Partai-partai sayap kanan telah memanfaatkan gerakan protes para petani, dan diperkirakan akan memperoleh keuntungan besar pada pemilu bulan Juni untuk memilih anggota parlemen Uni Eropa berikutnya.

Pemungutan suara tersebut juga akan menghasilkan sebuah komisi baru pada akhir tahun ini. Von der Leyen belum mengatakan apakah ia berniat untuk mencari mandat baru untuk memimpin komisi tersebut.

Di sisi lain, terdapat reaksi keras dari beberapa industri terhadap kebijakan iklim blok tersebut dan beberapa pemimpin nasional sekarang menyerukan "jeda" dalam peraturan lingkungan yang baru.

Sebelas negara Uni Eropa, termasuk Prancis, Jerman dan Spanyol telah mengirim surat bersama ke Brussel yang mengatakan bahwa transisi untuk target 2040 yang ambisius harus berkeadilan dan tidak meninggalkan siapapun, terutama warga negara yang paling rentan.

Target yang direkomendasikan itu disertai dengan proyeksi iklim baru pasca-2030 yang harus dibuat oleh komisi Uni Eropa setelah perundingan iklim PBB COP28 yang berlangsung pada bulan Desember. Komisi Eropa berikutnya akan ditugaskan untuk mengubah garis besar tersebut menjadi undang-undang yang diusulkan menjelang pertemuan iklim internasional tahun depan (COP30).

Target-target 2040 blok ini diperkirakan akan bergantung sebagian pada teknologi penangkapan dan penyimpanan karbon (CCS) yang ambisius. Hal itu memicu gelombang dari para pegiat iklim yang menilai teknologi CCS belum teruji.

Meskipun demikian, rencana tersebut akan membutuhkan upaya yang cukup besar dari setiap sektor ekonomi mulai dari pembangkit listrik hingga pertanian, yang menyumbang 11 persen emisi gas rumah kaca Uni Eropa.

Beberapa perlawanan terkuat terhadap tindakan lingkungan yang lebih keras datang dari Partai Rakyat Eropa (European People’s Party/EPP) yang beraliran kanan-tengah, tempat asal von der Leyen.

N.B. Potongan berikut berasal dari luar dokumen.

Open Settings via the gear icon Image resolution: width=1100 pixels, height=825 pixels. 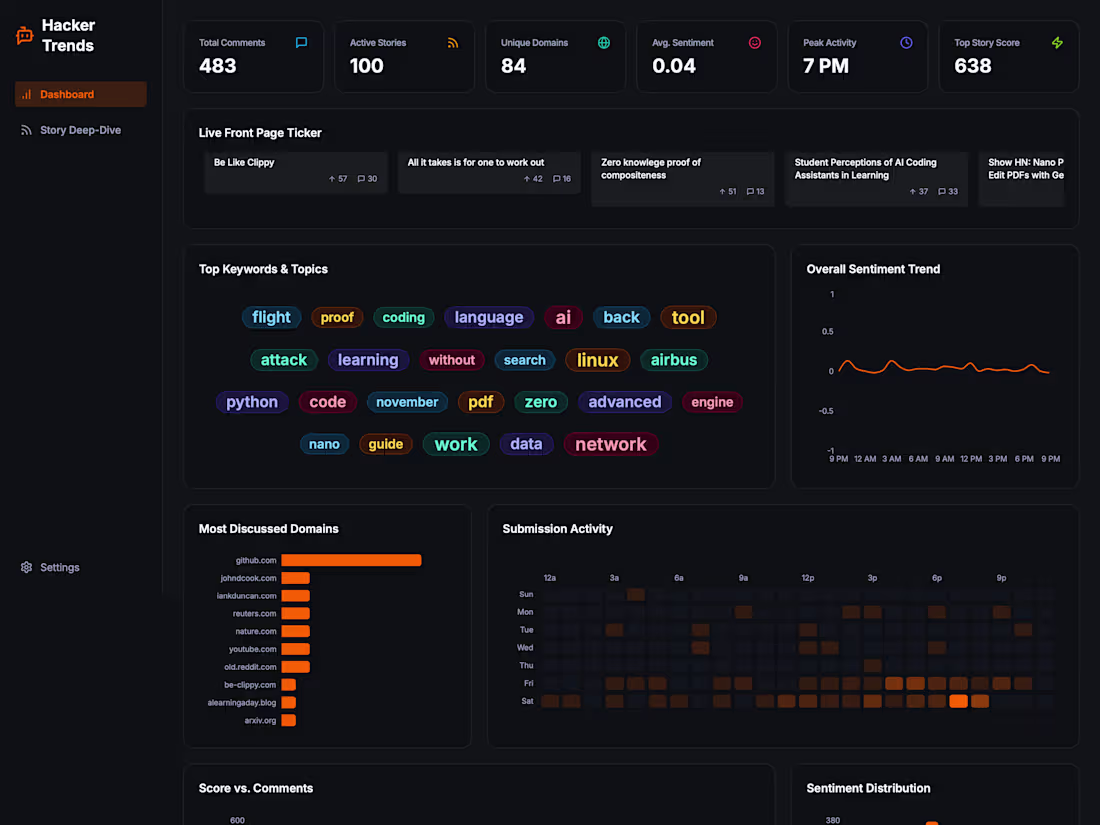coord(26,567)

Peter Liese dari EPP mengatakan bahwa sikap yang lebih berhati-hati adalah hal yang wajar.

“Karena blok ini telah menerapkan target 2030 yang ada, kita semakin melihat betapa ambisiusnya target tersebut,” kata dia dikutip France24, Rabu (14/2/2024).

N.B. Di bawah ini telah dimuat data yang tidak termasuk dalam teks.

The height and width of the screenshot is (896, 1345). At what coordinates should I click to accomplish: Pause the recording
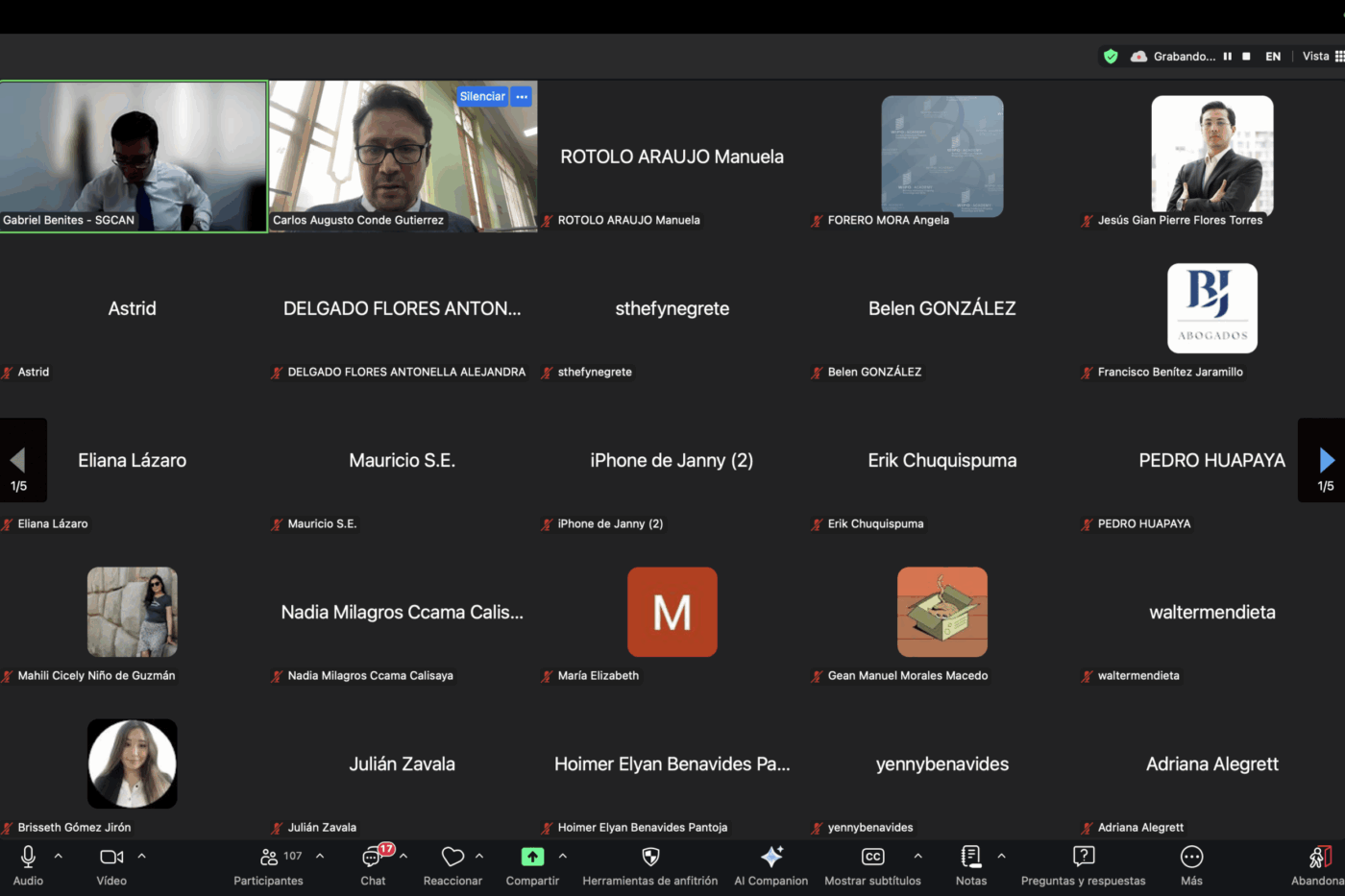pos(1227,57)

Liese menganggap pengurangan emisi sebesar 90 persen sebagai target yang sangat ambisius untuk tahun 2040 dan menekankan perlunya kondisi yang tepat, serta kerangka kerja kebijakan yang tepat. Elisa Giannelli, dari kelompok advokasi iklim E3G, mendesak Uni Eropa untuk selalu mengutamakan dampak sosial dari kebijakan iklimnya.

"Jika hal ini tidak diperhatikan, maka suara-suara konservatif dan populis akan menentukan arah langkah selanjutnya,” kata dia.

Organisasi perubahan iklim PBB mengatakan pada bulan November bahwa dunia tidak bertindak dengan urgensi yang cukup untuk mengekang emisi gas rumah kaca dan dengan demikian membatasi pemanasan global hingga 1,5 derajat Celcius di atas emisi pra-industri.

Dengan suhu yang melonjak dan tahun 2023 diperkirakan akan tercatat sebagai tahun terpanas dalam sejarah manusia, para ilmuwan mengatakan bahwa tekanan terhadap para pemimpin dunia untuk mengekang polusi gas rumah kaca yang memanaskan bumi menjadi semakin mendesak.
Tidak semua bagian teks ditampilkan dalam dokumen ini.